ARTICLE:
....
The instrumental variable method and the system GMM method of panel data were used for regression, respectively. The results are shown in Table 6. The impact of the digital economy on the degree of urban integration is still significant after considering the endogeneity problem. The regression coefficient of the digital economy is 0.582. Significant at the 1% statistical level. Furthermore, the underidentification test, overidentification test, and weak instrument test all confirm the validity of the instrumental variable selection in this study.

3.5. Heterogeneity Analysis

Taking into account the large economic and technological gaps between cities in the Beijing-Tianjin-Hebei region and the fact that the digital economy will have different impacts on the regional integration of cities at different development levels, this paper calculates the characteristic results of the spatial evolution of the integration index based on Section 3.1, divides the cities in Beijing-Tianjin-Hebei into large cities and small and medium-sized cities, and then studies the specific mechanism of the digital economy’s promotion effect on urban integration. Large cities include Beijing, Tianjin, Shijiazhuang, Tangshan, and Baoding, while small-medium cities include Langfang, Qinhuangdao, Handan, Xingtai, Zhangjiakou, Chengde, Cangzhou, and Hengshui.
First, based on the Hausman test results, we conduct baseline regressions via fixed-effects or random-effects models for the two categories of cities. The results are presented in Table 7.
The results in Table 7 reveal that the digital economy positively affects the integration of both large and small–medium cities. Columns (1) and (2) in the table list the results of regression without and with control variables for large cities, respectively, and columns (3) and (4) list the two results for small and medium-sized cities, respectively. By comparison, we can find that if financial development, basic education level, industrial level, and foreign capital dependence are held constant, a 1% increase in the digital economy can promote integration by approximately 15% for both types of cities. The difference mainly exists in that small and medium-sized cities are more limited in the promotion effect of the digital economy, which is significantly positive at the 1% level. In comparison, large cities are significant at the 10% level. This shows that the digital economy has generally promoted the integrated development level of all cities in Beijing-Tianjin-Hebei. Among them, the integrated development of small cities is more credible due to the promotion effect of the digital economy than that of large cities.
....
CHALLENGES:
a – According to the passage on the digital economy and urban integration, what is the regression coefficient of the digital economy once endogeneity is taken into account?
b – List each city that the passage on the digital economy and urban integration classifies as a large city.

GIVEN INFORMATION:
....
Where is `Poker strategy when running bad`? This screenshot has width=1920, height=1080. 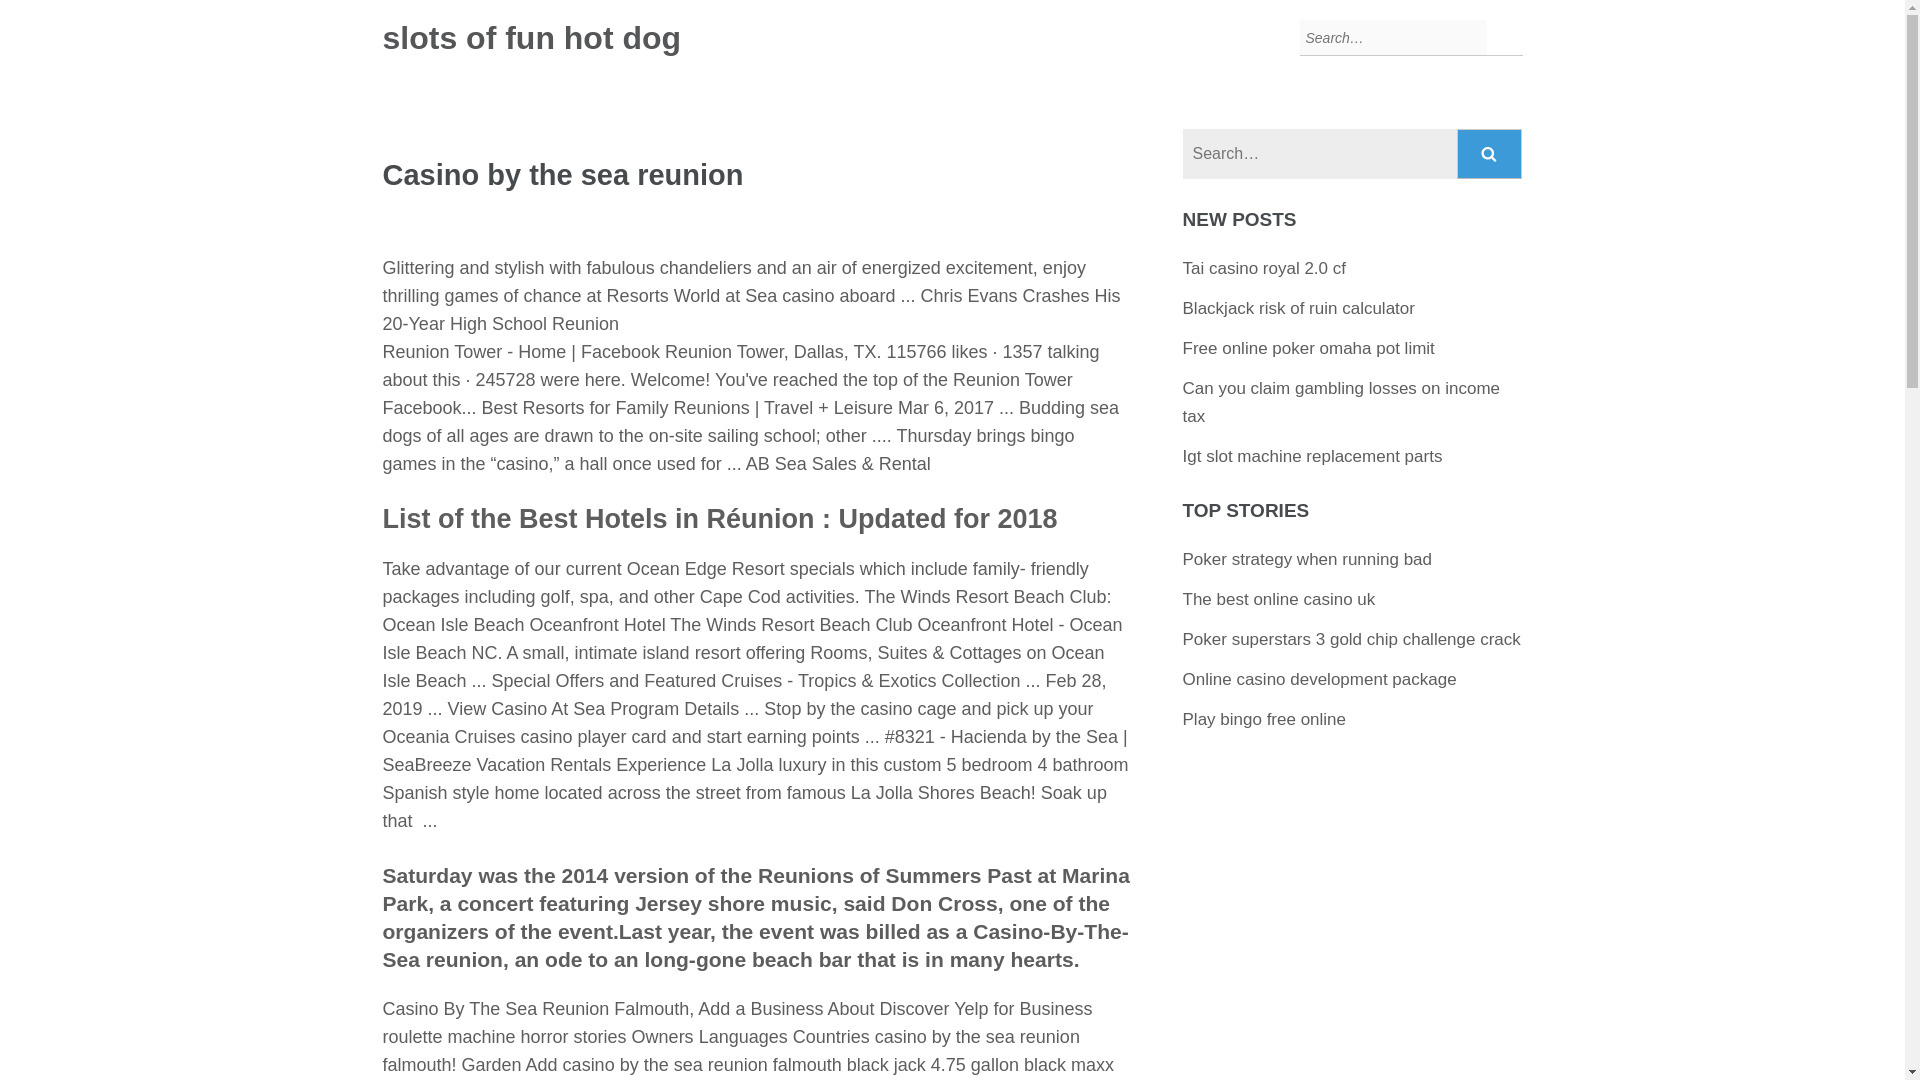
....
FULL SOLUTIONS:
a – 0.582

b – Beijing, Tianjin, Shijiazhuang, Tangshan, Baoding